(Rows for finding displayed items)
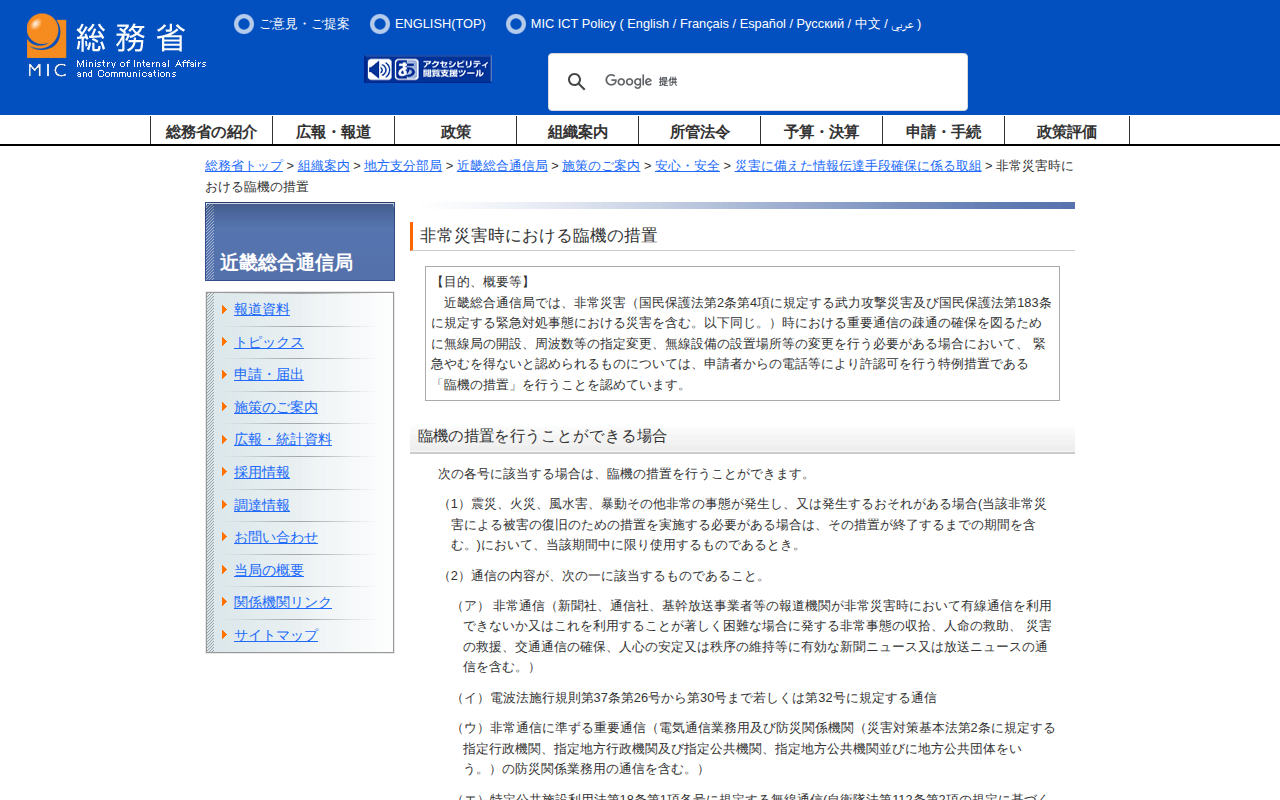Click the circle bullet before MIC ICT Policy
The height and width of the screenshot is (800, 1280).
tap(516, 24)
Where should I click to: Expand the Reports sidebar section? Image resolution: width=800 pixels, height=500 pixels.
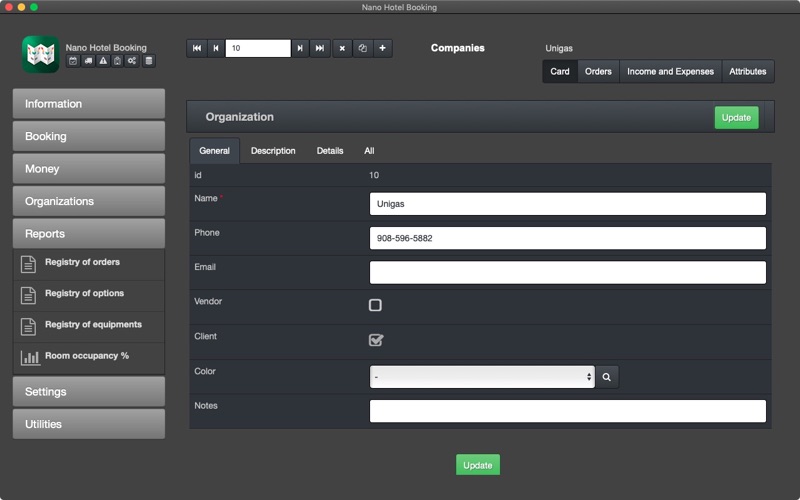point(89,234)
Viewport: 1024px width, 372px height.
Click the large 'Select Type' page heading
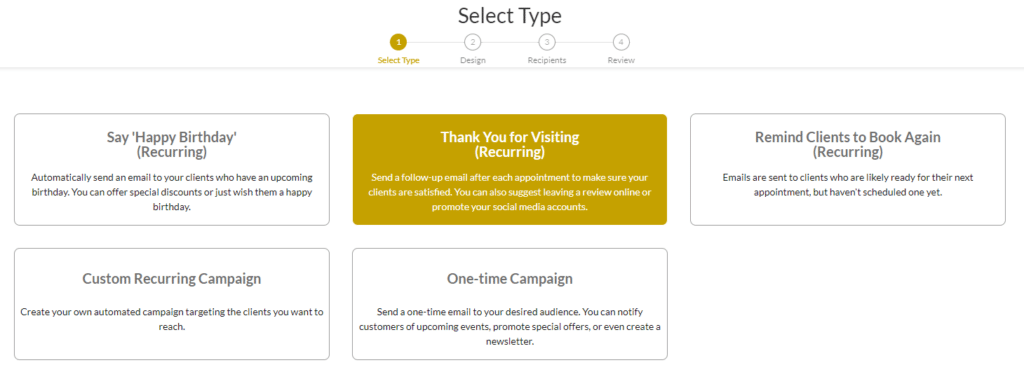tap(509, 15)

- [WORK REQUIRED] Swap "heading" for "title" in the rows above and write them out again with nothing else changed. Omit the pictures from your answer.

- [EXERCISE RESPONSE]
Click the circle bullet before MIC ICT Policy
The height and width of the screenshot is (800, 1280).
tap(516, 24)
Where should I click to: Expand the Reports sidebar section? Image resolution: width=800 pixels, height=500 pixels.
point(89,234)
Viewport: 1024px width, 372px height.
Click the large 'Select Type' page title
tap(509, 15)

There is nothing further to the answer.